Wednesday, March 05, 2008

School Vouchers in Sweden

Although I don't think government should be involved in education at all, it is interesting to see examples where at least some competition is allowed within a socialized system. And surprisingly Sweden offers us such an example.

A few telling excerpts from the article:
The second charge is that this funding system creates educational apartheid. If money follows pupils, won’t a socially damaging segregation between the best and worst schools be a natural consequence? Were it not for the evidence of the Swedish model, it would be easy to imagine any such proposal being still-born in this country. But there is now a mass of academic studies — one surveying 28,000 pupils — showing that such fears are unjustified. In education, a rising tide really does lift all boats. The older schools improve as they are galvanised by the pressure of the new: shape up, or lose pupils and money. It works.

...

‘There is a trade-off,’ says Ledin. ‘If we can’t find a school next to a playground, we make a deal with a nearby sports centre to use its facilities. If parents find that unacceptable, they don’t send their children to our schools. Simple.’ Kunskapsskolan’s speciality is what it calls personalised education. Each child starts the day with a tutor, and is set an individual timetable. Other schools offer a more traditional approach. This array of competing pedagogical styles is the main fruit of the Swedish approach. (emphasis added)

...

Yet there is one part of the Swedish system which is too openly capitalist even for the Tories: allowing schools to make a profit.
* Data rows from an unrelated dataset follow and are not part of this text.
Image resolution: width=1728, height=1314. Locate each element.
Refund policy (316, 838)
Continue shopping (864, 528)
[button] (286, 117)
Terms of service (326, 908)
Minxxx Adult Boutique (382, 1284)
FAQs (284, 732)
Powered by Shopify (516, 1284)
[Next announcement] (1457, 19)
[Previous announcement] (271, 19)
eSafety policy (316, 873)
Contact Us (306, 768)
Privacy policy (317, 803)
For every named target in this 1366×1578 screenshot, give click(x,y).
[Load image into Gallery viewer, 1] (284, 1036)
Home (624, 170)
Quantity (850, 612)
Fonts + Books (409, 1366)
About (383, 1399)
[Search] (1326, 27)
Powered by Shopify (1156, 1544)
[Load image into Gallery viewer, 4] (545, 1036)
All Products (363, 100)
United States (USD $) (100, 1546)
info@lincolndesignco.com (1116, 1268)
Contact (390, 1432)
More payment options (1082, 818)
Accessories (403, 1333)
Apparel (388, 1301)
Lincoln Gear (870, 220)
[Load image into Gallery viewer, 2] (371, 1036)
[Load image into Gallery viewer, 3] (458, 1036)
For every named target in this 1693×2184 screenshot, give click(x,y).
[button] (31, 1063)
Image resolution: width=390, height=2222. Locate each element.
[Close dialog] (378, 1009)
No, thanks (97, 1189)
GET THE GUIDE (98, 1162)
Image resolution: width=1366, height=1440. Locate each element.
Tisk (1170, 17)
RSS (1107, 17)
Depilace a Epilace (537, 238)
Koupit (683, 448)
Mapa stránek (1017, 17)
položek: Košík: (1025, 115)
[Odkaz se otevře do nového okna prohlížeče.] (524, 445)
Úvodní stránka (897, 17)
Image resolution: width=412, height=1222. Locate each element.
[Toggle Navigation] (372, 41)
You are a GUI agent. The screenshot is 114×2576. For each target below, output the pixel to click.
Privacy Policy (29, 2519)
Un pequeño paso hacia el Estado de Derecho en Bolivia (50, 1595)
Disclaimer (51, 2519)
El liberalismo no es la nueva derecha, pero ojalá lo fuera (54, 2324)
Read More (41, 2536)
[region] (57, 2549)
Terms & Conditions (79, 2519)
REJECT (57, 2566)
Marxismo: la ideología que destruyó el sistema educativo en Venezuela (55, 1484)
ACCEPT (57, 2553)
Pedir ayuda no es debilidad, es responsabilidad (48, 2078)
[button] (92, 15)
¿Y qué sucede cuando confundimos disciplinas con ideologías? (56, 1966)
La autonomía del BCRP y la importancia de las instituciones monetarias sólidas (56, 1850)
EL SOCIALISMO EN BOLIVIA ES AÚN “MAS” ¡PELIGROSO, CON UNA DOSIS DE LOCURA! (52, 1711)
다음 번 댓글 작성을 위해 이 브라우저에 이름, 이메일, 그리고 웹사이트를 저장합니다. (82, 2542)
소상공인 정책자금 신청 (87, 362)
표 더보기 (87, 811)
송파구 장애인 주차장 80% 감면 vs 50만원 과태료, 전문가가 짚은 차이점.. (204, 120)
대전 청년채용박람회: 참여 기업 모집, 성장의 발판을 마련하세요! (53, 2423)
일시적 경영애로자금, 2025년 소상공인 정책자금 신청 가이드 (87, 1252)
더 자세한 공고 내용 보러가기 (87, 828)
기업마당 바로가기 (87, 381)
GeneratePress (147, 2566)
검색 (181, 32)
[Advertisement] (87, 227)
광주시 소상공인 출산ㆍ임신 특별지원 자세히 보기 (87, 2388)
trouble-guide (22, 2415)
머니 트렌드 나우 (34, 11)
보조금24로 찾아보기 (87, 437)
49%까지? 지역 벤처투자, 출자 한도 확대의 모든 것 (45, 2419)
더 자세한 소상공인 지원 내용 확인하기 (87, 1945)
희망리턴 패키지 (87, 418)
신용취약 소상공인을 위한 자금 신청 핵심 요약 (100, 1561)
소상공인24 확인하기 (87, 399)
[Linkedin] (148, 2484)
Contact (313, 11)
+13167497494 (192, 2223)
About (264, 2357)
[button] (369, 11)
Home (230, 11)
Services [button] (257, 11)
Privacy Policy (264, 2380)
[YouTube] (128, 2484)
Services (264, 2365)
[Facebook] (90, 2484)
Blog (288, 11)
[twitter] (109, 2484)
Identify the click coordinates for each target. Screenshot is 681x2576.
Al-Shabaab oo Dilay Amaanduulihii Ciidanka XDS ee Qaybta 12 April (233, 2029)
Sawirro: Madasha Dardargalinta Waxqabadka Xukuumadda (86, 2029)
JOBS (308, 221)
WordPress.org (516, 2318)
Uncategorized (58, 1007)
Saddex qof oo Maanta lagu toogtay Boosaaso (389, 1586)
In the Prime Minister’s Office in Stockholm’s old town, Mikael Sandström, a state secretary for the Moderate party administration, explains why the Tories are wrong. ‘If you’re a not-for-profit school, then the longer the waiting list the better,’ he says. ‘It’s a lot of trouble to expand, so they don’t. Also, profit-making schools have been shown to have less social segregation.’ And then he says something one would be surprised to hear in the White House, let alone the Rosenbad in Stockholm. ‘The question for me is whether we should abolish non-profit-making schools,’ Sandström says. I am not at all sure he was joking.

I visited another school which illustrates Sandström’s point. Engelska Skolan, which teaches primary children in English, had two founders who disagreed whether to seek profit. They went their separate ways. The original school still stands, on its own in a trust, six applicants for every place. The profit-making version is now a chain of eight English-speaking schools. If the waiting list grows big enough, they open another one.